### TASK INSTRUCTIONS
Check each line of the entries. Copy the ones that contain the string "computer".

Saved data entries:

┌────────

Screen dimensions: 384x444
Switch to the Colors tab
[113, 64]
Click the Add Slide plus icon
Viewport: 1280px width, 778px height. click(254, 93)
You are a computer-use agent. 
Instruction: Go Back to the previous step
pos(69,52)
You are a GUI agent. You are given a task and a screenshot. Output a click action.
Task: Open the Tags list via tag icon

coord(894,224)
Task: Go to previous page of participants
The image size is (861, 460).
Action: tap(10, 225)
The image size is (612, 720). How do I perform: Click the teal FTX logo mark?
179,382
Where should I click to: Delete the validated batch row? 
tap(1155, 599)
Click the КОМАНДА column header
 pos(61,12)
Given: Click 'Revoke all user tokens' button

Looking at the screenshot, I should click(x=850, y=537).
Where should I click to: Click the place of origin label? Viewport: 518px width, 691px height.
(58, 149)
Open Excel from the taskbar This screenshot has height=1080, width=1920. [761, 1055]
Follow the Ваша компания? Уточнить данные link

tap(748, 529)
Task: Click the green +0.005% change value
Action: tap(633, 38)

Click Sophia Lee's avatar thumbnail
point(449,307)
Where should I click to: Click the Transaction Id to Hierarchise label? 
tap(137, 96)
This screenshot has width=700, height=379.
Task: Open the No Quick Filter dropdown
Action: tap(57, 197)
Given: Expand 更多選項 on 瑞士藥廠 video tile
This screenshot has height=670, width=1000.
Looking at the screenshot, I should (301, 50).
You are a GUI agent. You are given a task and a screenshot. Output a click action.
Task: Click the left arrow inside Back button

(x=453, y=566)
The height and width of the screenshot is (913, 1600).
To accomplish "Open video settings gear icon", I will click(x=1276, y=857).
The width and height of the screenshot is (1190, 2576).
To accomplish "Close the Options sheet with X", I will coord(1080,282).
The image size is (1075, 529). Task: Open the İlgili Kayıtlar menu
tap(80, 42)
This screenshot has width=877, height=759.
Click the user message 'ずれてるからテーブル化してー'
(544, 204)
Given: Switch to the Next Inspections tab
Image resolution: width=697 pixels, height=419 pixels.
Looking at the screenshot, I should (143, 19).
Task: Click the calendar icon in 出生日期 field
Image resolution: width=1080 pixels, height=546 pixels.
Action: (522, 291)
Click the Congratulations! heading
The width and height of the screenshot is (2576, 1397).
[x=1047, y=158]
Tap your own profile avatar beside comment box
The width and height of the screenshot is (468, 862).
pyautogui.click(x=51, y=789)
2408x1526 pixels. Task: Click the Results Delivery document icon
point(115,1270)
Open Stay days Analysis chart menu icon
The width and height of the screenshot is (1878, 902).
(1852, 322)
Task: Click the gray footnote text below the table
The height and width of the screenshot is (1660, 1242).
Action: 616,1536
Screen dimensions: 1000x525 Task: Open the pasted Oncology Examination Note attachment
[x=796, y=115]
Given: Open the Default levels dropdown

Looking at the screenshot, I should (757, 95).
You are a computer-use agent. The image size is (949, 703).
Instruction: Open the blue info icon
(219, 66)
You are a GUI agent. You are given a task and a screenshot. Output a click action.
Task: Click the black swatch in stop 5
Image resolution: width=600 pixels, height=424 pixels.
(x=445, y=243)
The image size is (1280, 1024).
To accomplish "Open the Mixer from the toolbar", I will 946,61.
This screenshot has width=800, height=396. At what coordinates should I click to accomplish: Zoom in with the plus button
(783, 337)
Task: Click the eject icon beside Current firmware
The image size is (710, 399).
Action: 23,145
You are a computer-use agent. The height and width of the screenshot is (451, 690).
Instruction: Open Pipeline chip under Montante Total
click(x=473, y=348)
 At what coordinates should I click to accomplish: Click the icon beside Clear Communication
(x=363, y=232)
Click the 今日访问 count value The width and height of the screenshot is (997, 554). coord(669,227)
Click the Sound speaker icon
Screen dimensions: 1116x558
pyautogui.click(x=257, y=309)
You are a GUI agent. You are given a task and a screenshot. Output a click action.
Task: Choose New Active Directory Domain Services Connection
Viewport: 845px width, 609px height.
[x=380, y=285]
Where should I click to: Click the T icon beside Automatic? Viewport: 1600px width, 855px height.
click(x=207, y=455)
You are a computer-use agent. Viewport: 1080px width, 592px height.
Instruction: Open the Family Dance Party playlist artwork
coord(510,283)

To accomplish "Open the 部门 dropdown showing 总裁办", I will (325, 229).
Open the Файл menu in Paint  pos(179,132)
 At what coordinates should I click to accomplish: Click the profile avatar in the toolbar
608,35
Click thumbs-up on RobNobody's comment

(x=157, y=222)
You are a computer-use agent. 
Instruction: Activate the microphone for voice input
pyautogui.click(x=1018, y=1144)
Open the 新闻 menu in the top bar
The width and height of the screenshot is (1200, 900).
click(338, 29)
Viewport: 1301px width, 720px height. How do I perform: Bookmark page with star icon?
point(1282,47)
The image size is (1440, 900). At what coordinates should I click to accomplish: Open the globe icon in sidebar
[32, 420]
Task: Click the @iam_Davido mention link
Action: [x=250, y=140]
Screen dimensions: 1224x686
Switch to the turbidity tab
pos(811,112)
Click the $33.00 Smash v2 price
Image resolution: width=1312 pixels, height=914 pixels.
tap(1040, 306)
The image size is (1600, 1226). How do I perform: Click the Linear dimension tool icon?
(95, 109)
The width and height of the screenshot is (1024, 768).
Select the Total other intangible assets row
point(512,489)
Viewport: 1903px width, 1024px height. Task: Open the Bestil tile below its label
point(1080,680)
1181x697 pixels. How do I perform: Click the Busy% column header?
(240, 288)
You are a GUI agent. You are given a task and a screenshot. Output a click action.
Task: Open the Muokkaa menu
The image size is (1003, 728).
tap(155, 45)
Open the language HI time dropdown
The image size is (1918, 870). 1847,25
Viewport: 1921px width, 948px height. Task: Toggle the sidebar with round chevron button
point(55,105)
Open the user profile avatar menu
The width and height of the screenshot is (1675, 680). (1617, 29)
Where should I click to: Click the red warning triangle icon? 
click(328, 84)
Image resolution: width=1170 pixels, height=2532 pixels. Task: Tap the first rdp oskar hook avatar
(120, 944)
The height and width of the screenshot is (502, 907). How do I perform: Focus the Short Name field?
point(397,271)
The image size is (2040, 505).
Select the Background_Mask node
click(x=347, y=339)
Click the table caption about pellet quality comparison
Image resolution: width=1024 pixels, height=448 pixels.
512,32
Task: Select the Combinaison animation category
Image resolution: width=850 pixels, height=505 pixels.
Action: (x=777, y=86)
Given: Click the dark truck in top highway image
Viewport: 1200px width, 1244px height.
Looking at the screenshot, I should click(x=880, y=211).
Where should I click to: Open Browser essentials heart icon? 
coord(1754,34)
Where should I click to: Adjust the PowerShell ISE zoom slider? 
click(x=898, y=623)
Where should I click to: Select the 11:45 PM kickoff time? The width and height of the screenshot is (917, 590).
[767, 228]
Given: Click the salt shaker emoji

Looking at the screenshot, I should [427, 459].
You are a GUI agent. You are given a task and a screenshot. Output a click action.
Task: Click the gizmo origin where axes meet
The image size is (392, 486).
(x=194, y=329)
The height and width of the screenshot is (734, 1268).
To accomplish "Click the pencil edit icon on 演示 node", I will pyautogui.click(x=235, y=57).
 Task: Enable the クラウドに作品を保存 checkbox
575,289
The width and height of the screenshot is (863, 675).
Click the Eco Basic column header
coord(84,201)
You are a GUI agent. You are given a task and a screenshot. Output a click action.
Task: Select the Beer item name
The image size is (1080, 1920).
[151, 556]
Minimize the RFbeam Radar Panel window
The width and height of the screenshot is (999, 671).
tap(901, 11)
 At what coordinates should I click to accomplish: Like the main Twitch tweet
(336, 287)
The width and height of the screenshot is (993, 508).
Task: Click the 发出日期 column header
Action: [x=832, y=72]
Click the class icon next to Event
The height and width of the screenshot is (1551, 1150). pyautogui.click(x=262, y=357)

└────────

### RESPONSE TO THE EXERCISE
You are a computer-use agent. 
You are a computer-use agent. The image size is (949, 703).
You are a computer-use agent. The height and width of the screenshot is (451, 690).
You are a computer-use agent. Viewport: 1080px width, 592px height.
You are a computer-use agent. 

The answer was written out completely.